Back to Basics – Reviving ethnoveterinary Practices

India is a country with a rich civilization that also carries a vast reservoir of diverse knowledge. Indian civilization has valued knowledge, as evidenced by the country’s astoundingly massive corpus of intellectual writings, and the largest manuscript collection in the world, including its documented history of texts, thinkers, and educational institutions across a wide range of subject areas. These knowledge systems can be assessed using benchmarks other than Western standards. Even by today’s standards, many ancient sciences and technologies were highly sophisticated and more suited to specific regions, subjected to peculiar conditions than their “modern” counterparts, despite the term “traditional” frequently connoting “primitive” or “outdated” Systems.
In India, ethnoveterinary practices have been common since time immemorial. This knowledge is imprinted and carried to future generations in the form of text manuscripts, by word of mouth while most of the folk health practices largely remain undocumented.

According to the Government of India 2011 census data, the scheduled tribe population in India is about 8.6% of the total population. This population is subjected to abject poverty and economic backwardness, often lacking in proper education and healthcare facilities. For healthcare, the scheduled tribes mainly rely on traditional medicines that solely depend upon the supply through native medicinal plants.

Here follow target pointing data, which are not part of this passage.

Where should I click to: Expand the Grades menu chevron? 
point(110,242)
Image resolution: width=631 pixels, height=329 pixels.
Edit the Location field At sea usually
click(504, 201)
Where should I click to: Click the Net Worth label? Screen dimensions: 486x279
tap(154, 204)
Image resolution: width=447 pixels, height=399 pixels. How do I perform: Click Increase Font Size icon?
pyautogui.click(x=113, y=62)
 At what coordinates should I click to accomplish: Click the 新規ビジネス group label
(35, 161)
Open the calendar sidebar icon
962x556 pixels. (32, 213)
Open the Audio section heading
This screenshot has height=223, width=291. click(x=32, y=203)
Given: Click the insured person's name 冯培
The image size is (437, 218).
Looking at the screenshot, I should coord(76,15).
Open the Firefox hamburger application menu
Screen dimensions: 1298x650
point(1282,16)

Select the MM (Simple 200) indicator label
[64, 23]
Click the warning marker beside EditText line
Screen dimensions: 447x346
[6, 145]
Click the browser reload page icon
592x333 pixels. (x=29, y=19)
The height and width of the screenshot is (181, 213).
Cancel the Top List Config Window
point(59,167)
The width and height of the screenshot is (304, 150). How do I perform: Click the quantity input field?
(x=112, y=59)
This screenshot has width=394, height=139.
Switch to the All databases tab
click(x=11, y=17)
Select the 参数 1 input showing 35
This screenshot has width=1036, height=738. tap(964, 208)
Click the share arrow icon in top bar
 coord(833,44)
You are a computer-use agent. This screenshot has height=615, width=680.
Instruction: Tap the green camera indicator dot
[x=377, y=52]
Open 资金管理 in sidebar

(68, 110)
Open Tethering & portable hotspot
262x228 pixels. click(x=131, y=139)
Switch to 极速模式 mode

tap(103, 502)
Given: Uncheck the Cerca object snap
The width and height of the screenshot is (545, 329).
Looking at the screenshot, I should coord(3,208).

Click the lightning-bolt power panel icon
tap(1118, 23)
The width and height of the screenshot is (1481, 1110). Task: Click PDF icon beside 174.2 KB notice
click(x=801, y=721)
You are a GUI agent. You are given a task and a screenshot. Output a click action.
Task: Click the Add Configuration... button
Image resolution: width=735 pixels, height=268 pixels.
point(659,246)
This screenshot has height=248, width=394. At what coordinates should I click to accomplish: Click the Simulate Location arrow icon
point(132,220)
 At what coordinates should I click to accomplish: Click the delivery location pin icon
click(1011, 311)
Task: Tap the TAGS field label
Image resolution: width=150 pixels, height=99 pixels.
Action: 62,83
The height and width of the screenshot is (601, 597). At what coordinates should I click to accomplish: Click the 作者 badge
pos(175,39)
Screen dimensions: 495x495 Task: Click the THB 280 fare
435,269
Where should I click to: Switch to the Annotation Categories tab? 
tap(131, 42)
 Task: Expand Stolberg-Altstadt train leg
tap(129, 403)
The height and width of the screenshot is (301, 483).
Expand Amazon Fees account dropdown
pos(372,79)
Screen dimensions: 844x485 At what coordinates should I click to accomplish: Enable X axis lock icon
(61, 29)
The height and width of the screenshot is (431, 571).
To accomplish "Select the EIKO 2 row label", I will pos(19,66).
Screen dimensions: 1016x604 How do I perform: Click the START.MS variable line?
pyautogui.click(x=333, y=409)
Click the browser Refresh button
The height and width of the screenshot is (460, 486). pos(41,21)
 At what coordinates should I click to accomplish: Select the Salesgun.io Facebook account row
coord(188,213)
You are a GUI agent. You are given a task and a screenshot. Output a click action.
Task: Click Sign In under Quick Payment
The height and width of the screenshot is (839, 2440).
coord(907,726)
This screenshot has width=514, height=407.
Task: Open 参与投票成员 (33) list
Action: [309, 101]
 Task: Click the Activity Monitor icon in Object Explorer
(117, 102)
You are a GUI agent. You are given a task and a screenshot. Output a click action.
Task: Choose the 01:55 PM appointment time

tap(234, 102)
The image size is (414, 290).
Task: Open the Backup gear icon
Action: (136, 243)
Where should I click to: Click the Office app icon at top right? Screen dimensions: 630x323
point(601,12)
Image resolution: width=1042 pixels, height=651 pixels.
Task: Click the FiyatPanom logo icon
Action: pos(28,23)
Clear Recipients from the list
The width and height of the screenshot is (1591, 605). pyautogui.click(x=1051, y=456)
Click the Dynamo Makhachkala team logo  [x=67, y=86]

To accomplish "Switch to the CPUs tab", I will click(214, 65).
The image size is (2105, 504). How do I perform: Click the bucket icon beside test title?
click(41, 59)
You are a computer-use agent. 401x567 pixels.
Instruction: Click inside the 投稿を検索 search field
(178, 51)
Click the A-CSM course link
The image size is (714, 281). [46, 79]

Their knowledge of tribal medicine, also referred to as “folk” or “indigenous” medicine, is primarily oral and is typically passed down orally from generation to generation without the use of written records, making record-keeping and documentation nearly impossible. Currently, however, the indigenous knowledge of these practices is gradually disappearing due to the dominant urban culture. Studies indicate that about 8000 plant species and about 25,000 formulations based on folk medicine are used by India’s tribal and ethnic populations as part of their healthcare systems.

To revive and benefit from these “primitive” or “outdated” medicinal practices, the Gram Nirman team of Caritas India has identified, brought attention to, and attempted to restore the age-old practices with local village-based practitioners. The community was motivated to reinstate this kind of practice for the next generation after the Asset Based Community Driven Development exercise (ABCD) assisted them in realizing that traditional skills and knowledge are gradually disappearing. The Gram Nirman program has made it easier to find ethnoveterinary practitioners who can instruct the next generation so they can study and work in their communities. Herbs, flowers, and bushes that might be found locally were utilized to make medications for cattle like cows as well as small ruminants like pigs, chickens, and goats. The Gram Nirman team is prepared to document and disseminate these kinds of practices for upcoming generations with the support of Caritas Australia.

As witnessed by the community in the past, one of the most significant viral infections affecting poultry is Ranikhet disease, often called Newcastle disease, which affects a variety of birds, including chickens. Pigs suffering from swine flu may exhibit symptoms such as fever, depression, coughing (barking), discharge from the nose or eyes, and other dire symptoms. Acute infectious diseases like gal-ghotu can affect sheep, goats, and cattle. Usually, the illness becomes endemic shortly before and during the monsoon season. Some animals pass away within 24 to 36 hours of becoming ill. PPR disease—also referred to as “Goat Plague”—is an acute, highly contagious, transboundary viral disease that affects sheep and goats. Such diseases have significantly reduced the productivity of small ruminants in many areas of the Gram Nirman program field area and caused high rates of morbidity and mortality, rendering severe financial blow to the farmer. By reintroducing ethnoveterinary treatment, the Gram Nirman program is attempting to revive and restore indigenous solutions that could be easily practised by the community.

Mr. Bachray Munda is one of the ethnoveterinary practitioners who hails from Kamta village Angara block, Ranchi District of Jharkhand. Munda carries a sound knowledge of primitive/old practice of treating cattle like cows as well as small ruminants like pigs, chickens, and goats. He has been passing the knowledge to the young generation and prepared 55 more individuals who have learned the traditional methods of treating ruminants. These individuals are now playing a major role in the restoration of these “primitive” or “outdated” medicinal practices in 15 villages of Angara Block.


With similar initiatives in place in 11 districts, 165 isolated villages in Jharkhand and Chhattisgarh are covered. Over time, the tribal communities have come to understand that, when compared to modern treatment, indigenous medicine is a highly viable option for remote villages where accessibility is a major challenge. Herds of animals often die due to untimely medication from veterinary departments or local clinics. As a preventative effort, the community has begun using traditional medication to treat animals based on inherited indigenous practices.